“皇帝タイプ”が覇を競う世界に?

民主主義を劣化させる異なる意見の排除、ウソ、扇動、ルール無視…。どれもトランプ氏の過去の行動から思い浮かぶ。

多様性の反対にある差別。「移民がペットを食べている」というデマ、そのデマは訂正されるどころか、拡散していく。強弁による扇動。社会を構築する上で不可欠なルールや秩序の否定…。民主主義の旗手であるはずの米国で、そんなことがまかり通っている。

その米国を再び率いるトランプ氏も、中国の習近平主席も、ロシアのプーチン大統領も、いずれも民主主義、法の支配を軽んじる、または否定している点がよく似ている。米国、中国、ロシアは国連の5つの常任理事国のうちの3つ。つまり自由主義陣営の次のリーダーも、反米国・専制主義の大国のリーダーも、強権体質の指導者になるという点が類似している。そして、中露のその専制ぶりは、トランプ氏の前回の大統領在任中より、強固になっている。
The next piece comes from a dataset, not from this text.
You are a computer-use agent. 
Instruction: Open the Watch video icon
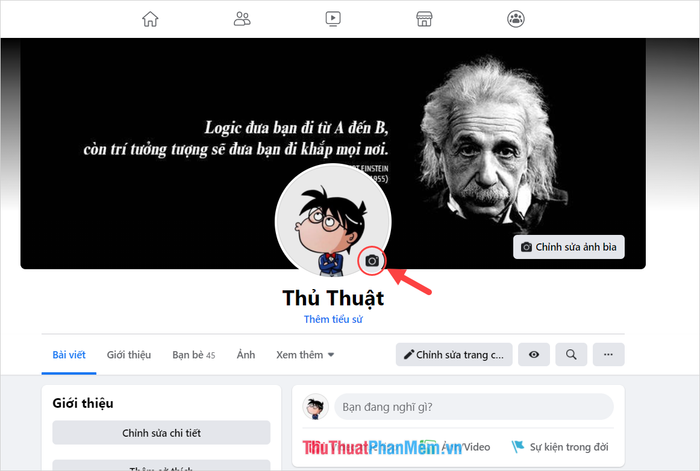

トランプ氏は一貫して「MAGA(Make America Great Again=米国を再び偉大にしよう)」と叫び続けた。片や、習近平主席は「中華民族の偉大な復興」という目標を掲げる。プーチン大統領はソ連時代を理想した「強いロシアの復活」に進む。3人それぞれ、復活を目指す時代は違っていても、「国を牽引し、目標を果たし得るのは、自分しかいない」という強烈な自負だ。

そういう意味では、「力が全て」という皇帝タイプが、覇を競う世界になるのだろうか。ウクライナにパレスチナ。地球上のあちこちで危機が増し、その危機が交じり合う。そこに皇帝タイプのリーダーが、それぞれの思惑で関与する――。とてもきな臭い。

今こそ思い出したいオバマ元大統領の演説

大統領の就任式は来年1月20日。しかし、そこからトランプ政権が始まるのではなく、事実上、当選とともにスタートしている。長い、長い4年間が始まった。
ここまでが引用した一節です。